___ Цитируемый текст

В Библии «кости сухие» являются первоэлементом жизни, зарождающейся в них под воздействием Духа: «Так говорит Господь Бог костям сим: вот Я введу дух в вас, и оживете. И обложу вас жилами и выращу на вас плоть, и покрою вас кожею и введу в вас дух, – и оживете, и узнаете, что Я – Господь». В духовной традиции быстрое разрушение плоти при сохранности костей является признаком святости.
В сцене, где больная Настя просит Чиклина принести ей «мамины кости», можно усмотреть аллюзию на евангельский сюжет захоронения и воскрешения Христа, считает Проскурина: «Поход Чиклина «в убежище на кафельном заводе» с мыслью, что «едва ли кто унес оттуда мертвую женщину»; заваливание дверного входа камнями «для сохранности покойной», которые герой по возвращении долго отнимает от прохода; исчезновение тела («она вся была цела, только самое тело исчезло»)».
Строительная жертва
Строительная жертва – один из самых страшных ритуалов, изобретенных человечеством. Как свидетельствуют археологические раскопки, следы его сохраняются у разных народов вплоть до Средневековья. Его приверженцы верили, что если замуровать в фундамент дома человека, то жилище окажется под надежной охраной.
Мотив строительной жертвы, необходимой для построения коммунизма, нашел отклик и в сердцах пролетарских писателей. Это смерть Данко и притча о пшеничном зерне, которое принесет плоды, только если умрет, в романе «Мать» Максима Горького; катастрофы, необходимые для технического прогресса у пролетарского поэта Алексея Гастева; богостроители в книге «Религия и социализм» Анатолия Луначарского, где он пропагандирует настоящий культ жертвоприношения.

______

◆ Задание a
Выпишите все строки записей, где встречается слово «beside», учитывая регистр букв.
Текст и записи происходят из разных источников.

___ Записи

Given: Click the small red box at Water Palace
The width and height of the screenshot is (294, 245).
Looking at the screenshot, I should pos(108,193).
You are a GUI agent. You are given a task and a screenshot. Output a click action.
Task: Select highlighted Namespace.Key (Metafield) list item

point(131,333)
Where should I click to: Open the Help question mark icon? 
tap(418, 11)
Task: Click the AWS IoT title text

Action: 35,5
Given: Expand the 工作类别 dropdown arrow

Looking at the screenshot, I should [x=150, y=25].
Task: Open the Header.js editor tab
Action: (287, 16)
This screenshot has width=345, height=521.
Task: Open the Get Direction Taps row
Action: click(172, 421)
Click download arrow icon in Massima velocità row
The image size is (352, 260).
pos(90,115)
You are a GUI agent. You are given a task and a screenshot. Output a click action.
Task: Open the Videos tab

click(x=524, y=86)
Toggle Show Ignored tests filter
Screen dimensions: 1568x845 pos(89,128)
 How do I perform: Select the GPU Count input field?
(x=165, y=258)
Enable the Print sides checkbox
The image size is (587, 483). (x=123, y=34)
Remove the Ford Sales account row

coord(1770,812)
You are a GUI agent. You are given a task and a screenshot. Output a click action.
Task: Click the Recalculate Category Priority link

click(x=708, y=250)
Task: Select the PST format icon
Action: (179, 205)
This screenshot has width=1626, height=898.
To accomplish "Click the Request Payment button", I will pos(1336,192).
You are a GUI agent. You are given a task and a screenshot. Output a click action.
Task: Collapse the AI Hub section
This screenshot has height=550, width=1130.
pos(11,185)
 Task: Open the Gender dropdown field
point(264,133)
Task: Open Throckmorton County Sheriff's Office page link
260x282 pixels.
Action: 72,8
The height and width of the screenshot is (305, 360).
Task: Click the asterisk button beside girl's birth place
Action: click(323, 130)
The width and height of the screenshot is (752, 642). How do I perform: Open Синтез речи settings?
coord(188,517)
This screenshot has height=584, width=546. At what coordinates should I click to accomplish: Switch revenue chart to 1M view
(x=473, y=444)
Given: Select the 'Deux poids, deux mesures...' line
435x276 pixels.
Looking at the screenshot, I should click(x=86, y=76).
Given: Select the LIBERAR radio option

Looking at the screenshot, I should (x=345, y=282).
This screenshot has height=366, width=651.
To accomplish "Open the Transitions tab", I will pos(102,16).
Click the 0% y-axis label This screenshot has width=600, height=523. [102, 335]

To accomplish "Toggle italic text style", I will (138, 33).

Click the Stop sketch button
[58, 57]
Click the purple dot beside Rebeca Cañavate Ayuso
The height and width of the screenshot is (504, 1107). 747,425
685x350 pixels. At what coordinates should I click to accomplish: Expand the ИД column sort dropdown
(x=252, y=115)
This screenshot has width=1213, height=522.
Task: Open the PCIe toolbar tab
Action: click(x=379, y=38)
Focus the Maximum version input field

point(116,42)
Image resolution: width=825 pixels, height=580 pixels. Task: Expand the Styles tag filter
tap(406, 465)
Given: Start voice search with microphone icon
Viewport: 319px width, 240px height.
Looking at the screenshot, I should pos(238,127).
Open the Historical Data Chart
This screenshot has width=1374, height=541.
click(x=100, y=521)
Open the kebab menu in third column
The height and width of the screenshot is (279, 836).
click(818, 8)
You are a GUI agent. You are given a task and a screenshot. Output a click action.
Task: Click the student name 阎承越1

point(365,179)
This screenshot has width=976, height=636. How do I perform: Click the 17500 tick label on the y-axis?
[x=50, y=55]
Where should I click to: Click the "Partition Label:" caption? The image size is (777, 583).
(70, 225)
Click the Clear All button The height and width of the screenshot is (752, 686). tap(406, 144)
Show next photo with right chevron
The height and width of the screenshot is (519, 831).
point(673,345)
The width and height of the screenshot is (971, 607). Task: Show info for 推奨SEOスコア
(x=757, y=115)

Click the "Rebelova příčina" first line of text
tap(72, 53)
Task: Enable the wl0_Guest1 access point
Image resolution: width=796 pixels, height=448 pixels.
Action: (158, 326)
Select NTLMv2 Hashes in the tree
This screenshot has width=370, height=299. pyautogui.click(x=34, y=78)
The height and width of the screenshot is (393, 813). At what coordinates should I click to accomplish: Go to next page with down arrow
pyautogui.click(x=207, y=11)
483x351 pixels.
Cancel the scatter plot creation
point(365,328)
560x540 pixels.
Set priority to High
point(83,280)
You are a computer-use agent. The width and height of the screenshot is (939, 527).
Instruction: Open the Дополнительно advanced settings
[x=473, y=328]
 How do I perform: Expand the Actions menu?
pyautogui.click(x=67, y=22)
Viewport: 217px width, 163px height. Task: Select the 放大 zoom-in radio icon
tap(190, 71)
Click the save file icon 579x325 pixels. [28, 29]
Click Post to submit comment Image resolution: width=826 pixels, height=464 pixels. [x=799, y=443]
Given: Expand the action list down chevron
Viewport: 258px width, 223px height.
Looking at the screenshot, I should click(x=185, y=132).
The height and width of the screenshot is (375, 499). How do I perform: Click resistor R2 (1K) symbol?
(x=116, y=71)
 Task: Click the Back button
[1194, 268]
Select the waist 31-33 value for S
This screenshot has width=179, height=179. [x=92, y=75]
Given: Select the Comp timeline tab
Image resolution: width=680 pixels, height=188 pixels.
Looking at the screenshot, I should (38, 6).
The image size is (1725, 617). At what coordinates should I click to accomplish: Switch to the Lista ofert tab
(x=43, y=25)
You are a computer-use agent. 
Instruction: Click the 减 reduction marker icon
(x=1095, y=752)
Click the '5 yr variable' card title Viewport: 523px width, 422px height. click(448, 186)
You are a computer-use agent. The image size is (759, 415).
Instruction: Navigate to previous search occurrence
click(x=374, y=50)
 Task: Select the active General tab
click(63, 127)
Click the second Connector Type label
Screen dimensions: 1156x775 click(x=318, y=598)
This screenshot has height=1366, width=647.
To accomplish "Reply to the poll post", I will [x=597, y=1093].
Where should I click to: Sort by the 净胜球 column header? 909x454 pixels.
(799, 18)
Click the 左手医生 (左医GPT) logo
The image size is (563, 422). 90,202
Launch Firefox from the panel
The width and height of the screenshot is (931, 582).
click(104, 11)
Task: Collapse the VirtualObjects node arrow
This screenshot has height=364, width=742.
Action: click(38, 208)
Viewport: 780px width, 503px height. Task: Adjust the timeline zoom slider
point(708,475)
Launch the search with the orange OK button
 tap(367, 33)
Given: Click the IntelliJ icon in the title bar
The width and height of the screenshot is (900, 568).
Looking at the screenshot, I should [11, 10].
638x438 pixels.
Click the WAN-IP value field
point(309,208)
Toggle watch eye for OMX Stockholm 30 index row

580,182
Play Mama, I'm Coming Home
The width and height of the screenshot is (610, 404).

______

◆ Задание b
Ответьте по цитируемому тексту на вопросы:
(i) Чьё мнение приводится об аллюзии на евангельский сюжет в сцене с Настей?
(ii) До какой эпохи, по данным археологических раскопок, сохраняются следы строительной жертвы?
(iii) В какой книге Луначарский пропагандирует культ жертвоприношения?

◆ Ответ a
Task: Click the asterisk button beside girl's birth place
Click the purple dot beside Rebeca Cañavate Ayuso

◆ Ответ b
(i) Проскуриной.
(ii) Вплоть до Средневековья.
(iii) В книге «Религия и социализм».